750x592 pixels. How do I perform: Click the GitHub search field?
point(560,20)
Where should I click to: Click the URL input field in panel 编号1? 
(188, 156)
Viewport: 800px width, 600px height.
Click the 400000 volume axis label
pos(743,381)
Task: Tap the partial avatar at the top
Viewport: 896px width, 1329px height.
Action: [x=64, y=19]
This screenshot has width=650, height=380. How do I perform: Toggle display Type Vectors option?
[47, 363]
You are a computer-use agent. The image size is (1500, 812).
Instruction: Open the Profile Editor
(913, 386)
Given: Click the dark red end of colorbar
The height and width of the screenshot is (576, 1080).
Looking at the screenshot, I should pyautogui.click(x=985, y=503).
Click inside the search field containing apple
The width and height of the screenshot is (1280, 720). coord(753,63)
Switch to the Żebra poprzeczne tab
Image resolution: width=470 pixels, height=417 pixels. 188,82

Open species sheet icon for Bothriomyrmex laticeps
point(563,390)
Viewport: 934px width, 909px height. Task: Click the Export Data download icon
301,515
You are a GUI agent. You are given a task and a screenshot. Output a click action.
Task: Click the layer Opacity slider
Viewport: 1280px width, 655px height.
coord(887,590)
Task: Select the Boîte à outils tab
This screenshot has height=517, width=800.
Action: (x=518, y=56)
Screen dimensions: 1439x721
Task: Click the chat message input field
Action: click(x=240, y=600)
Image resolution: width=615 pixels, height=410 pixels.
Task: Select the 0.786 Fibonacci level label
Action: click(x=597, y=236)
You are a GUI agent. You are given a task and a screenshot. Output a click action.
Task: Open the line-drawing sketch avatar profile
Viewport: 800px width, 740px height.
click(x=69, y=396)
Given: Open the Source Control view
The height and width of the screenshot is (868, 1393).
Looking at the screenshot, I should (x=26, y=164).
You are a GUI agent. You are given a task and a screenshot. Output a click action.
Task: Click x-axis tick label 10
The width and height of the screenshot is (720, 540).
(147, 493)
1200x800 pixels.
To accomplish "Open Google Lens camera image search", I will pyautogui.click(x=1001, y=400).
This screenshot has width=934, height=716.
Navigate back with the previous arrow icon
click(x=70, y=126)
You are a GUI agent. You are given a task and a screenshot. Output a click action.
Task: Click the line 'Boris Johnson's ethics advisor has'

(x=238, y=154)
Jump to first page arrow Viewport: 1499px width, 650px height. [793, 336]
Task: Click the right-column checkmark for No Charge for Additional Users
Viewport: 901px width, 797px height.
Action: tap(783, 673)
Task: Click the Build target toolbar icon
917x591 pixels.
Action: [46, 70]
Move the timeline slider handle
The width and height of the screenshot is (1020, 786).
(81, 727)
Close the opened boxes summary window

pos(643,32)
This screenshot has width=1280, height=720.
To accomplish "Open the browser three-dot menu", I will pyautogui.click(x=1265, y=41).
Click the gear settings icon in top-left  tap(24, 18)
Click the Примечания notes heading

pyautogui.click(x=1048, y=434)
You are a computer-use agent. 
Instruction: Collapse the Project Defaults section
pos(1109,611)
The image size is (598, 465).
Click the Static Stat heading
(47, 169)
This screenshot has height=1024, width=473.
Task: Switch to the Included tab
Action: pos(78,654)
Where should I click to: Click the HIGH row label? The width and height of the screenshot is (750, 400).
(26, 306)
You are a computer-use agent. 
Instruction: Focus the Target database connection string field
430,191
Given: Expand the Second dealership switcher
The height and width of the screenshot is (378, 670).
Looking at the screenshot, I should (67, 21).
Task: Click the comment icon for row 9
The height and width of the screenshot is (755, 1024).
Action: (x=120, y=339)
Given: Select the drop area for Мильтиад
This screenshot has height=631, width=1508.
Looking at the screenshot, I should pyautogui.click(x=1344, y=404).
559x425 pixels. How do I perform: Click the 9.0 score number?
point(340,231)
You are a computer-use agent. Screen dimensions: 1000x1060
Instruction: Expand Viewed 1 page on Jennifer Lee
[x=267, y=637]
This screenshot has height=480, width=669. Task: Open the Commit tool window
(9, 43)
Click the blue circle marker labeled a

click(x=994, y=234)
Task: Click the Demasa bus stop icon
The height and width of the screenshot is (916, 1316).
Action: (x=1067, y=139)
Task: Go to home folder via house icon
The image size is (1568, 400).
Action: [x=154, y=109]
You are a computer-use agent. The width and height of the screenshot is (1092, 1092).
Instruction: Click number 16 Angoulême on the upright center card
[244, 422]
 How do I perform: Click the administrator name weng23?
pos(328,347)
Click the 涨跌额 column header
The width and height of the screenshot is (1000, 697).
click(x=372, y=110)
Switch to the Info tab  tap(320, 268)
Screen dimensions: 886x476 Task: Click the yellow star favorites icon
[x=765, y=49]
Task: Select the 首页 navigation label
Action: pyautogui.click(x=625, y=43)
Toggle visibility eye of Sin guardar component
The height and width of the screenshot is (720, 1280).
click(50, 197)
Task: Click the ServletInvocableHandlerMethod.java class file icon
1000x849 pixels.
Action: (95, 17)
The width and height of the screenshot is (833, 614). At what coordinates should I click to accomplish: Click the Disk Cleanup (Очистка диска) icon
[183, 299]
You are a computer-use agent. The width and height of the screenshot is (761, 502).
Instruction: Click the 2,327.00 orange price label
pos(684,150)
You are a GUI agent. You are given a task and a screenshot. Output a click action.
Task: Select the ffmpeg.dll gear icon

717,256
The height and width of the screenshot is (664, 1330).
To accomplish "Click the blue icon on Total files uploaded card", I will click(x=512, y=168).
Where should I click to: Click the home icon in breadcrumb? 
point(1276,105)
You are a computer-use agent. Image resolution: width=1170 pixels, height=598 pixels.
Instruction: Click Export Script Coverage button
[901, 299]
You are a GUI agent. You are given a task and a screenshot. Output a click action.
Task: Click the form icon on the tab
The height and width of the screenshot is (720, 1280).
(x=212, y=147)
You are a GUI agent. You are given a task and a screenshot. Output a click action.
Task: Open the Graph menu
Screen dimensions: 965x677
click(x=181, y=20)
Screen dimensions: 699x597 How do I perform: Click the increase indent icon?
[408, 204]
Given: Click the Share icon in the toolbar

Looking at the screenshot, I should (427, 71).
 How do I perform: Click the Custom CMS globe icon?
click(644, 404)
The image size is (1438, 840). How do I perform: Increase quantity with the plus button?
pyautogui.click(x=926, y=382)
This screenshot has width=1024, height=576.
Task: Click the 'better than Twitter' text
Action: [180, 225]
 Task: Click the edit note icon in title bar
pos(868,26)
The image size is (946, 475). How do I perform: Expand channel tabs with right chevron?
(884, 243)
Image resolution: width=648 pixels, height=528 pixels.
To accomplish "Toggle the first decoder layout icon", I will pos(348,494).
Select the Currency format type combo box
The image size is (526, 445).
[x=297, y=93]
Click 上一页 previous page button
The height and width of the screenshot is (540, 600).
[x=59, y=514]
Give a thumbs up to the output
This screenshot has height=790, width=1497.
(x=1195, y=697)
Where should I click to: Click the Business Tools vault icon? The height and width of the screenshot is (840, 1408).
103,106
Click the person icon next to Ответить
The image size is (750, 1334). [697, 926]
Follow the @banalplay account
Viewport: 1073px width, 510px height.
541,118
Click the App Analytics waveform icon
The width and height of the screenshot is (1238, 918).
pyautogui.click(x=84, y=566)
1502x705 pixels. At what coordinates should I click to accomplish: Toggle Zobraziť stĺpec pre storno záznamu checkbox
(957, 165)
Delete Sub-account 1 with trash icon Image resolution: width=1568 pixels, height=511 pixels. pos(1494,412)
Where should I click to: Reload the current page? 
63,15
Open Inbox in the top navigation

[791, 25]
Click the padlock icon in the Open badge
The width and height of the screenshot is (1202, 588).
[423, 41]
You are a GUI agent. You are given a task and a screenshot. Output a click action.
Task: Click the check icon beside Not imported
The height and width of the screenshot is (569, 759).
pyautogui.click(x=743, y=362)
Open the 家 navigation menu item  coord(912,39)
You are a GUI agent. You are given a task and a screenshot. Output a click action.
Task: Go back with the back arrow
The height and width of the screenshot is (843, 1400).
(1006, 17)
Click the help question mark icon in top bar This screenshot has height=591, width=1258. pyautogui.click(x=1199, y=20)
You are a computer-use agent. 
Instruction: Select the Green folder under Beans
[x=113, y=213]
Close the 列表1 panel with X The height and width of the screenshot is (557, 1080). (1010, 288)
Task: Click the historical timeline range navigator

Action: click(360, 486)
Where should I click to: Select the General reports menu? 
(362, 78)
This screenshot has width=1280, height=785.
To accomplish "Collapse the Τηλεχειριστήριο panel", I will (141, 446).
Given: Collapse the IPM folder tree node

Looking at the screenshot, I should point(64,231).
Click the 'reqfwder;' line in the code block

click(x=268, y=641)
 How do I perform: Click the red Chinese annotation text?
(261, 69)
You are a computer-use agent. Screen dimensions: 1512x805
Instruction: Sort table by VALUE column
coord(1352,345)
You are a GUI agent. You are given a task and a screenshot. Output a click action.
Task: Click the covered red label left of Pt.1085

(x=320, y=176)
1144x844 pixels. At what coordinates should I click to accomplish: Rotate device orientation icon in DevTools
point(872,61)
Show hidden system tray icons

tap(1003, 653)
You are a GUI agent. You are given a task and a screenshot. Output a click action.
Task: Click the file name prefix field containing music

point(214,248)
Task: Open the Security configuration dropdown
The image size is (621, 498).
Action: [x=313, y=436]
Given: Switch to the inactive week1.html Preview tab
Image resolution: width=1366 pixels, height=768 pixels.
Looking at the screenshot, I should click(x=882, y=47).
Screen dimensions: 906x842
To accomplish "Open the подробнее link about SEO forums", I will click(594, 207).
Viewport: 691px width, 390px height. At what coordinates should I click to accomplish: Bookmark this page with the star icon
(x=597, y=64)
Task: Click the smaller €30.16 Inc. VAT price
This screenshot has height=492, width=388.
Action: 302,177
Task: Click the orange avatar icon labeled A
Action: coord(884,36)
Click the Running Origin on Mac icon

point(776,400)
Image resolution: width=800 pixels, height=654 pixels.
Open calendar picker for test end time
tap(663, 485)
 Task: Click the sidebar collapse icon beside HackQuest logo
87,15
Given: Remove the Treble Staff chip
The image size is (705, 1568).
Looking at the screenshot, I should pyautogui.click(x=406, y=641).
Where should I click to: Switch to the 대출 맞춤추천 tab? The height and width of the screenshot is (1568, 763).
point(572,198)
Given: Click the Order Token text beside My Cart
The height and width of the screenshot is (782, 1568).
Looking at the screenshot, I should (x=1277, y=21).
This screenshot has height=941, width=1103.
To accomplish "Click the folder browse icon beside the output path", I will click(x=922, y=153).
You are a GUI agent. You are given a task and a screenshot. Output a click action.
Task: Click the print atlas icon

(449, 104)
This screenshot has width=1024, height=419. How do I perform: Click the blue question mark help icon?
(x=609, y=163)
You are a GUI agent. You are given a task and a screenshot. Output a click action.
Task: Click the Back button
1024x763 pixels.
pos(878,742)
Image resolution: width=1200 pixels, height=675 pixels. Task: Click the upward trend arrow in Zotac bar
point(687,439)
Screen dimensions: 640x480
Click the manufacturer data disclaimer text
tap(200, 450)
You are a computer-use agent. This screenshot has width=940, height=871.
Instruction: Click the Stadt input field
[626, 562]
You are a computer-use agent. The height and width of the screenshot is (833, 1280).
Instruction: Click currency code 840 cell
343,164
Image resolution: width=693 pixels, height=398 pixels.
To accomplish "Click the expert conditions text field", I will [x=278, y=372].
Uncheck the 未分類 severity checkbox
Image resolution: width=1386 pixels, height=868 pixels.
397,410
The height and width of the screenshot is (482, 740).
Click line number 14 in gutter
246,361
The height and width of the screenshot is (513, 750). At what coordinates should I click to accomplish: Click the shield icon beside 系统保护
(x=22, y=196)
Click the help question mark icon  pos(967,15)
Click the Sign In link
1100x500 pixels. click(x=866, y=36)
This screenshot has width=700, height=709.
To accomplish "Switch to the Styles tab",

________

• **WHAT TO PRODUCE**: Write out only what runs from the line holding "The height and width of the screenshot is (482, 740)." through the last line of the records, exactly as shown.

• **WRITTEN RESPONSE**:
The height and width of the screenshot is (482, 740).
Click line number 14 in gutter
246,361
The height and width of the screenshot is (513, 750). At what coordinates should I click to accomplish: Click the shield icon beside 系统保护
(x=22, y=196)
Click the help question mark icon  pos(967,15)
Click the Sign In link
1100x500 pixels. click(x=866, y=36)
This screenshot has width=700, height=709.
To accomplish "Switch to the Styles tab",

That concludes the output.